Dr. Andrew Kraftson, a clinical associate professor at Michigan Medicine, said that over his 13 years as an obesity medicine specialist, people he treated would often say they couldn’t stop thinking about food. So when he started prescribing Wegovy and Ozempic, a diabetes medication that contains the same compound, and patients began to use the term food noise, saying it had disappeared, he knew exactly what they meant.
As interest has intensified around Ozempic and other injectable diabetes medications like Mounjaro, which works in similar ways, that term has gained traction. Videos related to the subject “food noise explained” have been viewed 1.8 billion times on TikTok. And some of the people who have managed to get their hands on these medications—despite persistent shortages and list prices that can near or exceed a thousand dollars—have shared stories on social media about their experiences.
There is no clinical definition for food noise, but the experts and patients interviewed for this article generally agreed it was shorthand for constant rumination about food. Some researchers associate the concept with “hedonic hunger,” an intense concern with eating food for the purpose of pleasure, and noted that it could also be a component of binge eating disorder, which is common but often misunderstood.
Obesity medicine specialists have tried to better understand why a person may ruminate about food for some time, said Dr. Robert Gabbay, chief scientist and medical officer of the American Diabetes Association. “It just seems to be that some people are a little more wired this way,” he said. Obsessive rumination about food is most likely a result of genetic factors as well as environmental exposure and learned habits, said Dr. Janice Jin Hwang, chief of the division of endocrinology and metabolism at the University of North Carolina School of Medicine.
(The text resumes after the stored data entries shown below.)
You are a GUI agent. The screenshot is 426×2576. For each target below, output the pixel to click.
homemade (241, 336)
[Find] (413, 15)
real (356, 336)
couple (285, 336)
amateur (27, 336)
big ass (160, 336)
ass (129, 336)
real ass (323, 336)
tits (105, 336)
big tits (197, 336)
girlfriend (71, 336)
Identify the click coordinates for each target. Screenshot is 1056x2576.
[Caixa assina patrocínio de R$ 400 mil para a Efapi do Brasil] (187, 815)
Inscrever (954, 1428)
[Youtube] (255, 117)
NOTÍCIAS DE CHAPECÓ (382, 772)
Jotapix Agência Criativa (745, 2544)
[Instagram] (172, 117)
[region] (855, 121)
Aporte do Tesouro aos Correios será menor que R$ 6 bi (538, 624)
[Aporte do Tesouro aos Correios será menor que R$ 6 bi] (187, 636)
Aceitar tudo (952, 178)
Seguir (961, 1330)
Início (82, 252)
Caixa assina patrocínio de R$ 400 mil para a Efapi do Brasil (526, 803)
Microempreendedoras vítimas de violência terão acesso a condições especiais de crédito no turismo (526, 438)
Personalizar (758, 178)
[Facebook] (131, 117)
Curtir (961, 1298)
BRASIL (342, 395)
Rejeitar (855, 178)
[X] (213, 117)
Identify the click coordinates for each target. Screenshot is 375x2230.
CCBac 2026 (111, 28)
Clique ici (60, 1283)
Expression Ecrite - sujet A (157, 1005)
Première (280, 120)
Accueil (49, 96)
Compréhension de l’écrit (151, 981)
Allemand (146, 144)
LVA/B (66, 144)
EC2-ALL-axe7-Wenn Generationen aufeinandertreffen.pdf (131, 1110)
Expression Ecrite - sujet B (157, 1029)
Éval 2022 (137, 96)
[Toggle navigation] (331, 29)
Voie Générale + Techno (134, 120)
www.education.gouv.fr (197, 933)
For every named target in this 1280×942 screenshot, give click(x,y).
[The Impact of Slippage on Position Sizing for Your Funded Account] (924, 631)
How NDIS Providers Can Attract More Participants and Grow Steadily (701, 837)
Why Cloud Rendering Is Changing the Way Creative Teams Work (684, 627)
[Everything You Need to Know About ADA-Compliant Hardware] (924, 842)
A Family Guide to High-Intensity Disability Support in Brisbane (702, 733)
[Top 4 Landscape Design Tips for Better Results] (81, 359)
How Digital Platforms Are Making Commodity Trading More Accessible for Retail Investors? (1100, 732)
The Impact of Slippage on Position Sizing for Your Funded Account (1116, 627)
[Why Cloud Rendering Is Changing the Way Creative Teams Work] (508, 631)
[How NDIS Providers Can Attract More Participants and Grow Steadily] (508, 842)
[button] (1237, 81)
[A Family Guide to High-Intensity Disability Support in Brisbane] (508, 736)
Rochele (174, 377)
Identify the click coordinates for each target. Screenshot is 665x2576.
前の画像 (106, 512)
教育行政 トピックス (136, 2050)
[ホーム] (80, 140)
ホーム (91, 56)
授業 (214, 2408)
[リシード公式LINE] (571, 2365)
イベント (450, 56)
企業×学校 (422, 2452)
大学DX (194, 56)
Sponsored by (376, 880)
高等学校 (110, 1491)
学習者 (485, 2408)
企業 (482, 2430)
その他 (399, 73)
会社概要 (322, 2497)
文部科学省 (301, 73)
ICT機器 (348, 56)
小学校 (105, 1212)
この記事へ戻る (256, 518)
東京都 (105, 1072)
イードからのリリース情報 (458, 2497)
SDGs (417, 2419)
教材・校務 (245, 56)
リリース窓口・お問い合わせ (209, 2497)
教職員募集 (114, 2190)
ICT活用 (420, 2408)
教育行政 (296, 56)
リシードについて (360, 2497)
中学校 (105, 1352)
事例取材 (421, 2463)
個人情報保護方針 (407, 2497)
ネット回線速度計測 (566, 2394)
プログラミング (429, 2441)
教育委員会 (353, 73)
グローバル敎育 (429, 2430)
Why some people can shake off the impulse to eat, and other people stay mired in thoughts about food, is “the million-dollar question,” Dr. Hwang said. The active ingredient in Ozempic and Wegovy is semaglutide, a compound that affects the areas in the brain that regulate appetite, Dr. Gabbay said; it also prompts the stomach to empty more slowly, making people taking the medication feel fuller faster and for longer. That satiation itself could blunt food noise, he said.